- **Exercise materials**:
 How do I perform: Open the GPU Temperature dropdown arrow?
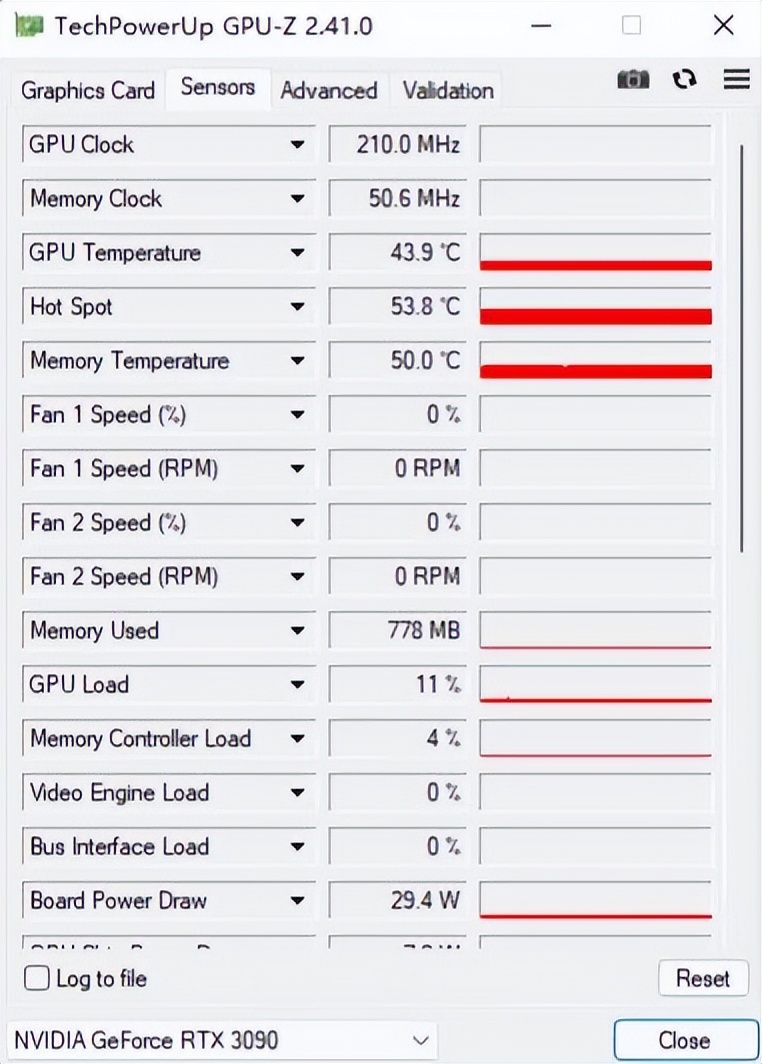[297, 253]
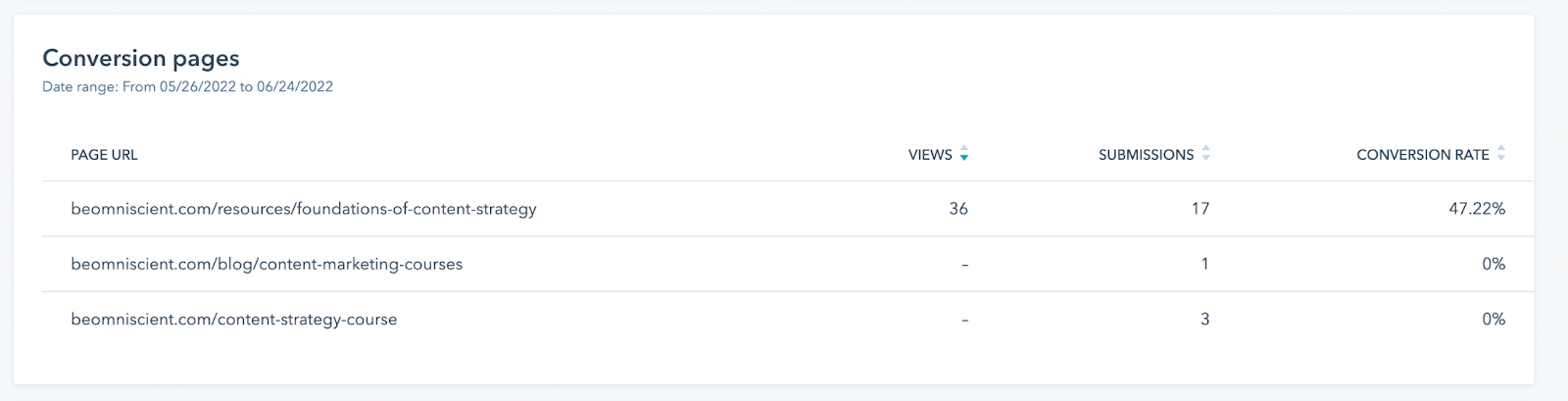Viewport: 1568px width, 401px height.
Task: Click the 0% rate for content-strategy-course
Action: click(1494, 319)
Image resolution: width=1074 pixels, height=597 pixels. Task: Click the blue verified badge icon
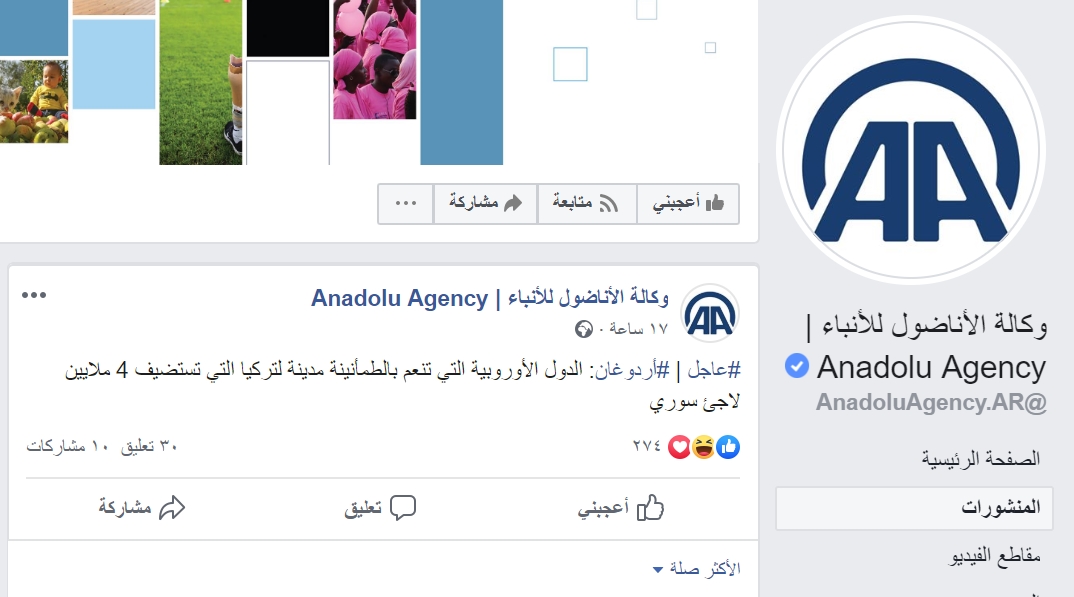(797, 366)
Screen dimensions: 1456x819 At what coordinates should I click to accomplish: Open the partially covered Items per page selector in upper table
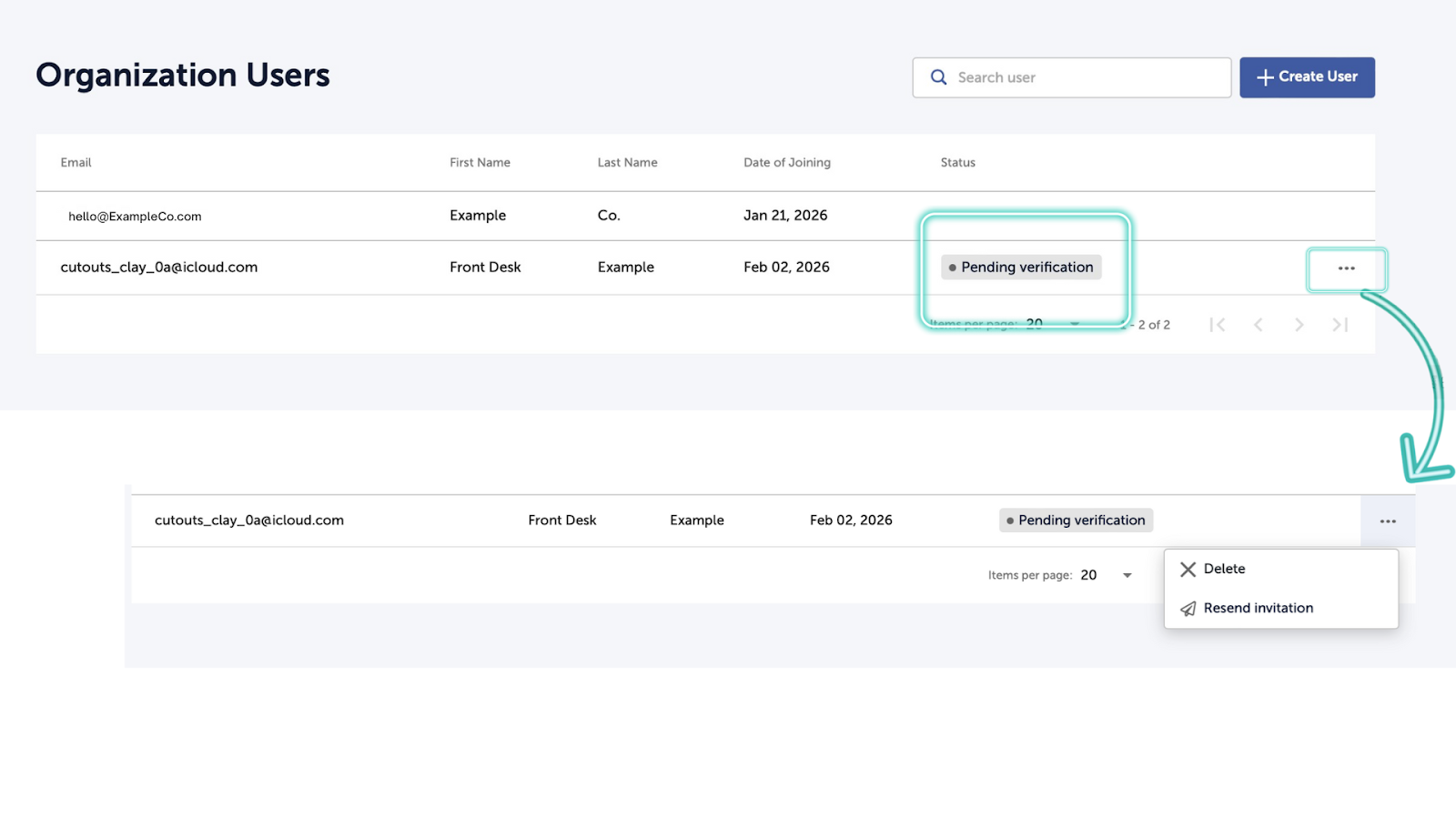coord(1075,324)
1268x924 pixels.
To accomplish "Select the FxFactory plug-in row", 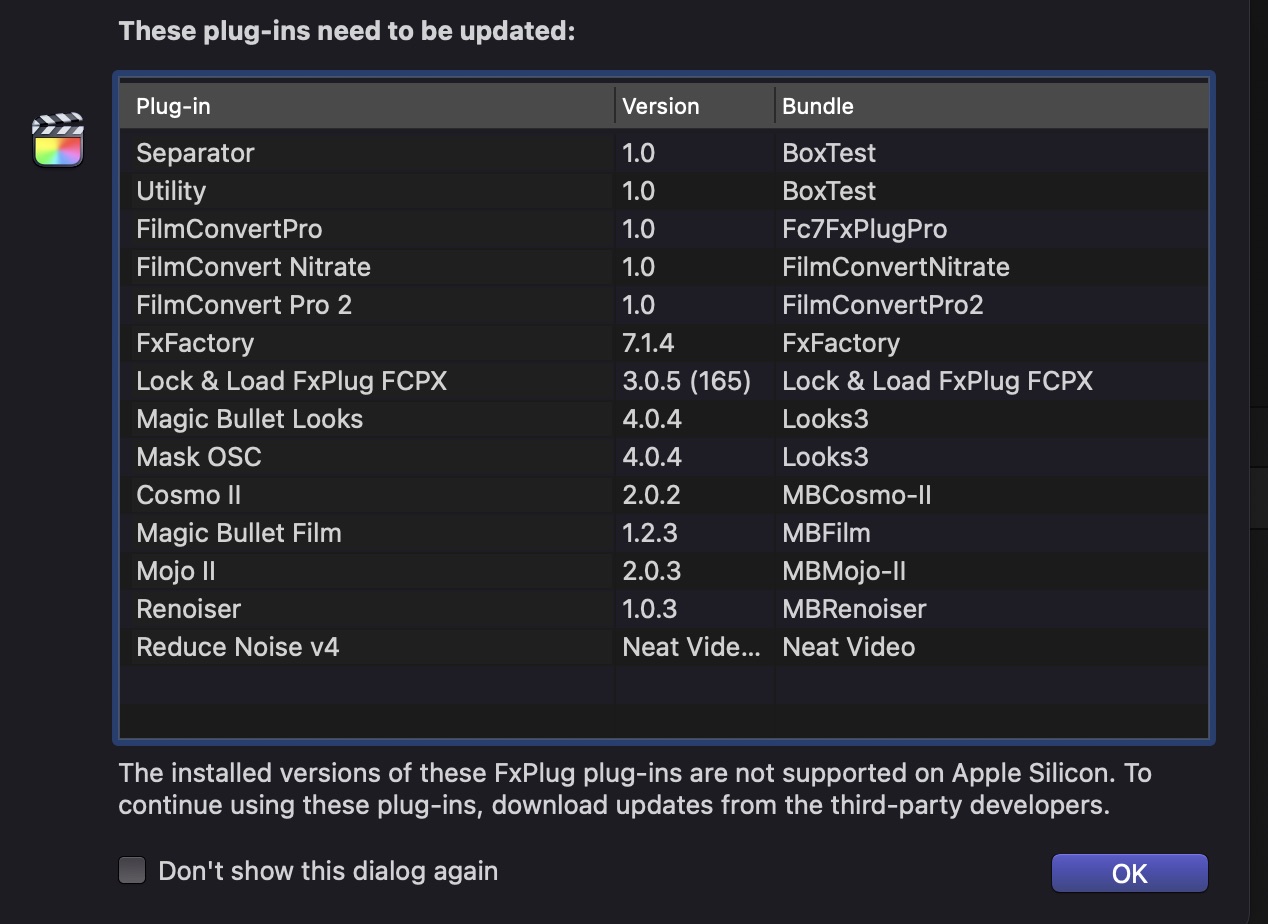I will tap(195, 343).
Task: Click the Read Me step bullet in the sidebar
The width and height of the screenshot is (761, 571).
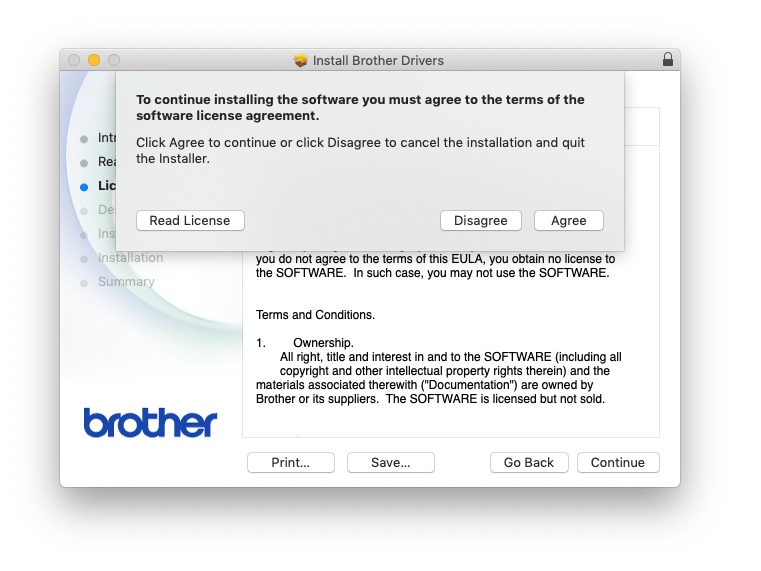Action: 84,162
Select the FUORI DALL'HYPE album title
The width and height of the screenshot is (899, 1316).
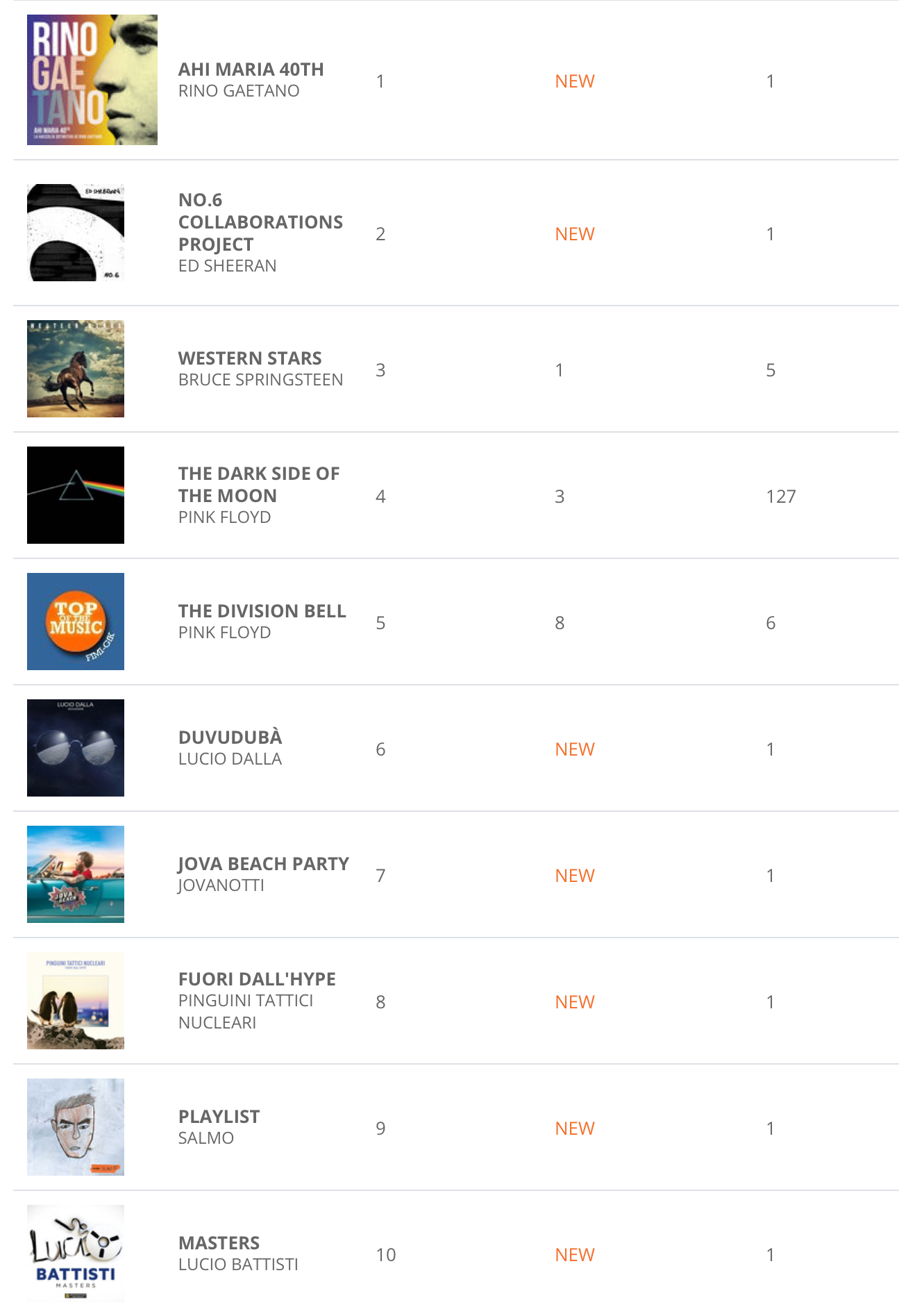pos(257,979)

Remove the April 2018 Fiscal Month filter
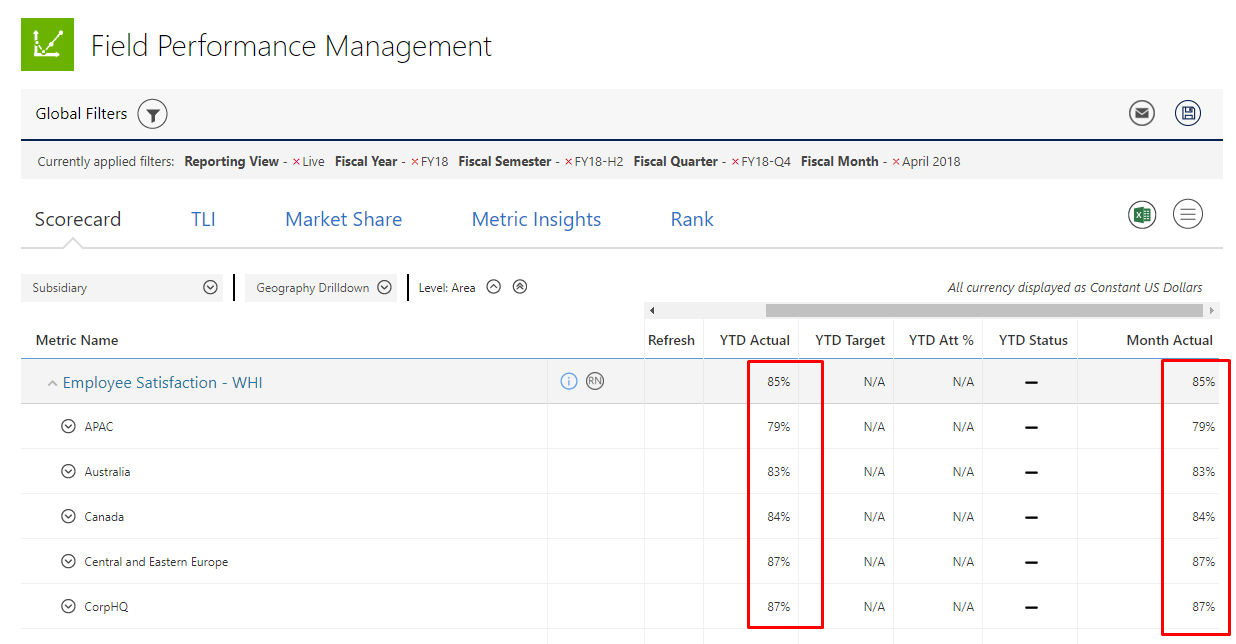click(x=896, y=162)
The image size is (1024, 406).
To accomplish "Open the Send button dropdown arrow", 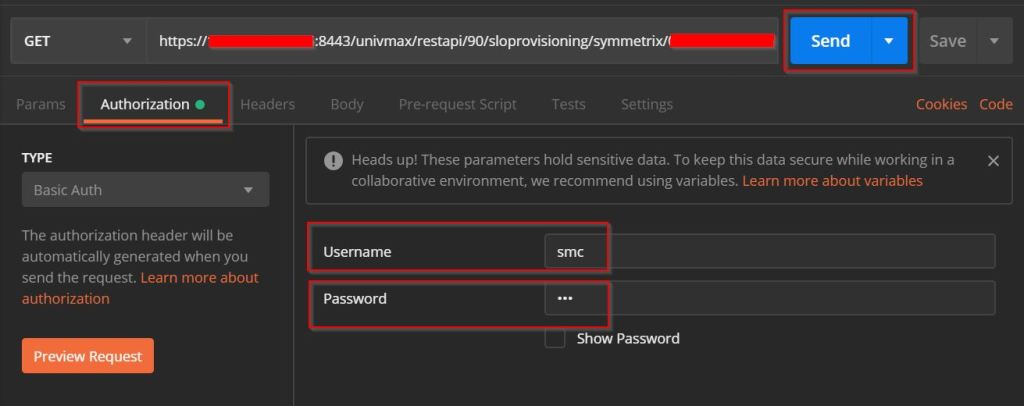I will [x=888, y=41].
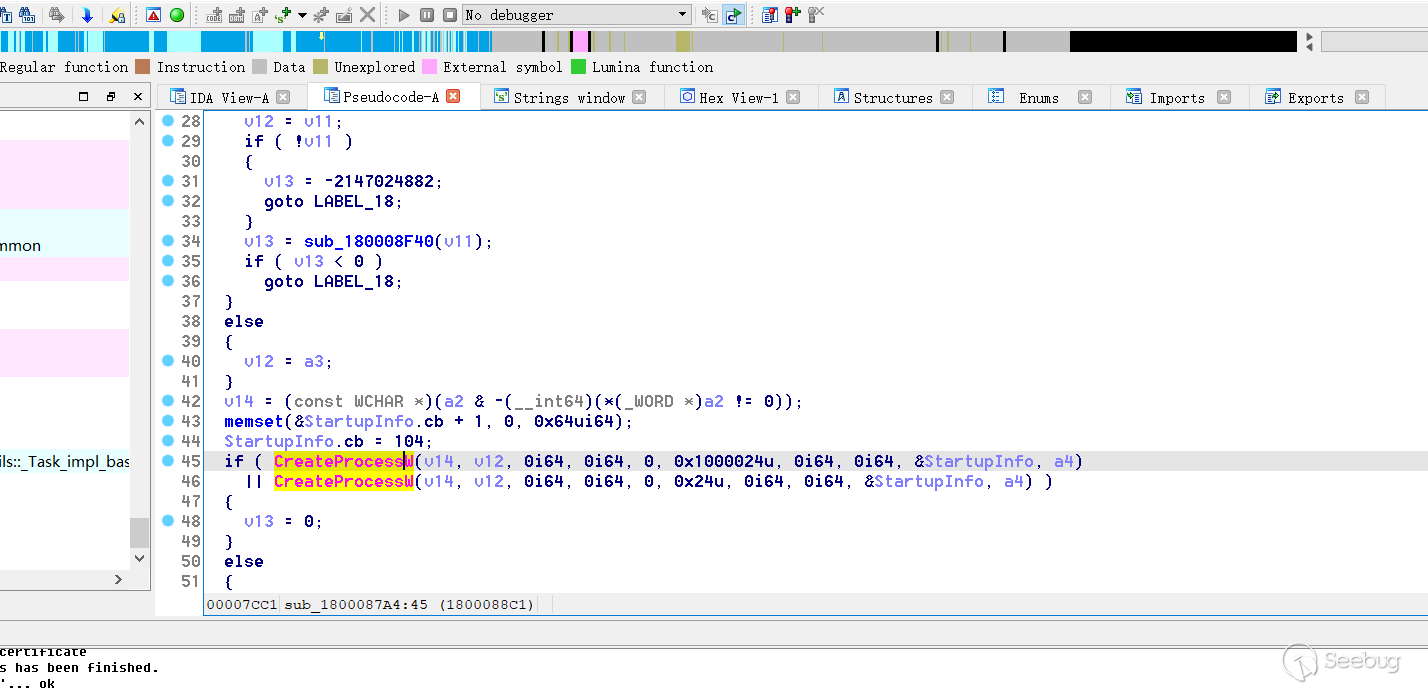This screenshot has height=689, width=1428.
Task: Open binary search with the 101 icon
Action: pyautogui.click(x=28, y=14)
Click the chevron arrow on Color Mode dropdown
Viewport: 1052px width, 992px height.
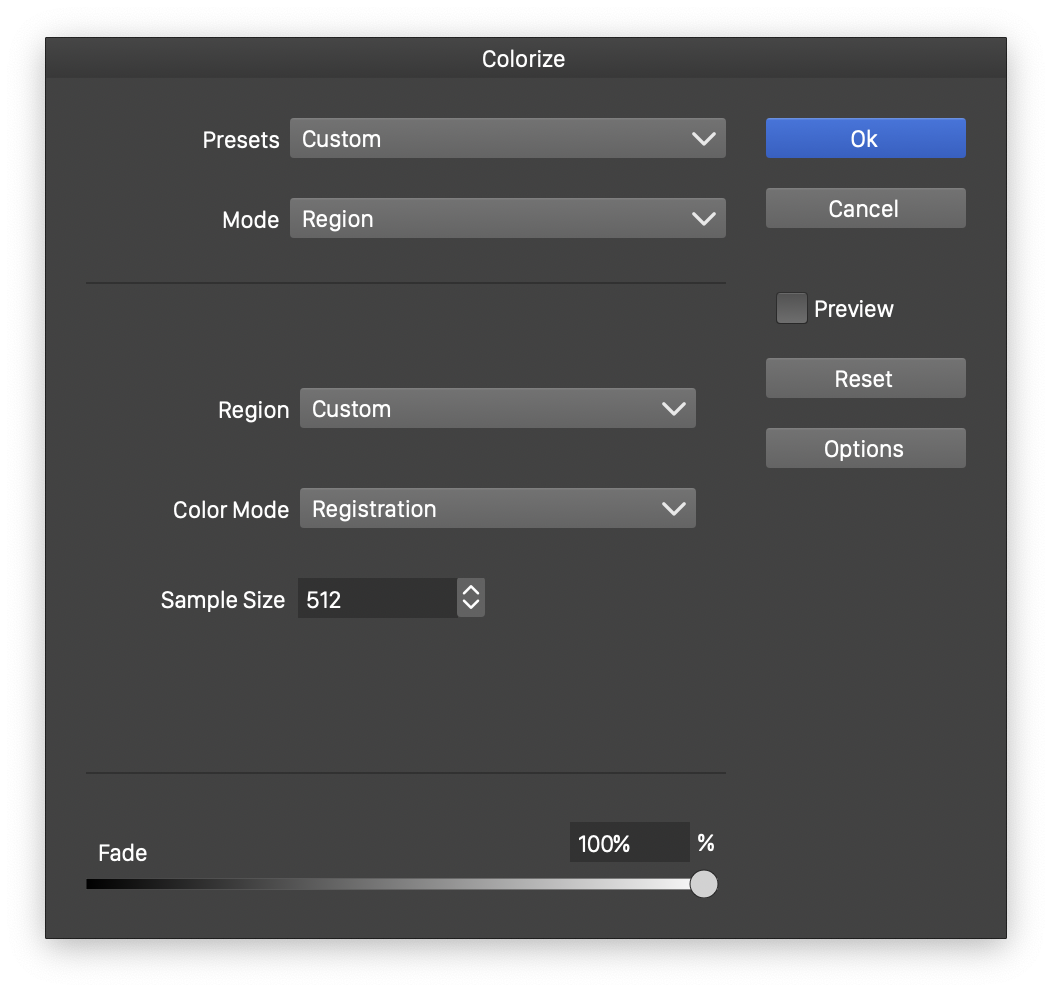674,509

- **Problem to solve**:
In the records above, find the line containing "The width and height of the screenshot is (899, 1316)." and the line containing "The image size is (1024, 406).", then give both of them again word for word along with every line between. Omit any pictures.

- **Solution**:
The width and height of the screenshot is (899, 1316).
pos(257,979)

Remove the April 2018 Fiscal Month filter
click(x=896, y=162)
The image size is (1024, 406).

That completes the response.